◆ Activity
Give back every entry, copied exactly.

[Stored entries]
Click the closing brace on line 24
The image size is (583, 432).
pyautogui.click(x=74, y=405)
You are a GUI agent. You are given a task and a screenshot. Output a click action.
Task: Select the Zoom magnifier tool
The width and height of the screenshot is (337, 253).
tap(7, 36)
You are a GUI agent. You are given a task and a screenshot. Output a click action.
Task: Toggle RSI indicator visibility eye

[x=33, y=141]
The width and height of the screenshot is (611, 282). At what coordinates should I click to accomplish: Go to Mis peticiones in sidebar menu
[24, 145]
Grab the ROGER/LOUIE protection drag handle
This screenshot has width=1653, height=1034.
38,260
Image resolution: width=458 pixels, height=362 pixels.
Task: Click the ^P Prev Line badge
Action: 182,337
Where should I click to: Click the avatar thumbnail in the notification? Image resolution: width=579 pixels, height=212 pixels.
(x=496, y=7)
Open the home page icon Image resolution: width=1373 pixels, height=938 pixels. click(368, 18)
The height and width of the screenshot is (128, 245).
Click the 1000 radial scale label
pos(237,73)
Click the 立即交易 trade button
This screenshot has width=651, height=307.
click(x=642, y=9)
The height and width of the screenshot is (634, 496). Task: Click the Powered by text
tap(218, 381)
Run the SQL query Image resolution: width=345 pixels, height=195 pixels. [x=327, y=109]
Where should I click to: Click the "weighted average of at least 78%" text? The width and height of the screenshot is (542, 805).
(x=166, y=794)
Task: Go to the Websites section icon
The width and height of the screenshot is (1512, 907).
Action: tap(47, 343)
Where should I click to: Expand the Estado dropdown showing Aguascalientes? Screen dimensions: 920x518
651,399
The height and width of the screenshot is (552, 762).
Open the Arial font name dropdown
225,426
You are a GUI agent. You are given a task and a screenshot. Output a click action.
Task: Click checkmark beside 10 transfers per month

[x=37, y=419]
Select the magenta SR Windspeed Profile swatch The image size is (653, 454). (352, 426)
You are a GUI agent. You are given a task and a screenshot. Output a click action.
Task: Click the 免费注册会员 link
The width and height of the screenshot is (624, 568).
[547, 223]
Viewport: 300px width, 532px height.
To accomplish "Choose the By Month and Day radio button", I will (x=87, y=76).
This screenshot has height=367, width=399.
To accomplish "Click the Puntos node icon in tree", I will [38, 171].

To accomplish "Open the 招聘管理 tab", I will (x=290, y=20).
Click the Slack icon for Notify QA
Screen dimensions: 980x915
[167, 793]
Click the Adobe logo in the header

◆ Exercise output
Click the closing brace on line 24
The image size is (583, 432).
pyautogui.click(x=74, y=405)
You are a GUI agent. You are given a task and a screenshot. Output a click action.
Task: Select the Zoom magnifier tool
The width and height of the screenshot is (337, 253).
tap(7, 36)
You are a GUI agent. You are given a task and a screenshot. Output a click action.
Task: Toggle RSI indicator visibility eye

[x=33, y=141]
The width and height of the screenshot is (611, 282). At what coordinates should I click to accomplish: Go to Mis peticiones in sidebar menu
[24, 145]
Grab the ROGER/LOUIE protection drag handle
This screenshot has width=1653, height=1034.
38,260
Image resolution: width=458 pixels, height=362 pixels.
Task: Click the ^P Prev Line badge
Action: 182,337
Where should I click to: Click the avatar thumbnail in the notification? Image resolution: width=579 pixels, height=212 pixels.
(x=496, y=7)
Open the home page icon Image resolution: width=1373 pixels, height=938 pixels. click(368, 18)
The height and width of the screenshot is (128, 245).
Click the 1000 radial scale label
pos(237,73)
Click the 立即交易 trade button
This screenshot has width=651, height=307.
click(x=642, y=9)
The height and width of the screenshot is (634, 496). Task: Click the Powered by text
tap(218, 381)
Run the SQL query Image resolution: width=345 pixels, height=195 pixels. [x=327, y=109]
Where should I click to: Click the "weighted average of at least 78%" text? The width and height of the screenshot is (542, 805).
(x=166, y=794)
Task: Go to the Websites section icon
The width and height of the screenshot is (1512, 907).
Action: tap(47, 343)
Where should I click to: Expand the Estado dropdown showing Aguascalientes? Screen dimensions: 920x518
651,399
The height and width of the screenshot is (552, 762).
Open the Arial font name dropdown
225,426
You are a GUI agent. You are given a task and a screenshot. Output a click action.
Task: Click checkmark beside 10 transfers per month

[x=37, y=419]
Select the magenta SR Windspeed Profile swatch The image size is (653, 454). (352, 426)
You are a GUI agent. You are given a task and a screenshot. Output a click action.
Task: Click the 免费注册会员 link
The width and height of the screenshot is (624, 568).
[547, 223]
Viewport: 300px width, 532px height.
To accomplish "Choose the By Month and Day radio button", I will (x=87, y=76).
This screenshot has height=367, width=399.
To accomplish "Click the Puntos node icon in tree", I will [38, 171].

To accomplish "Open the 招聘管理 tab", I will (x=290, y=20).
Click the Slack icon for Notify QA
Screen dimensions: 980x915
[167, 793]
Click the Adobe logo in the header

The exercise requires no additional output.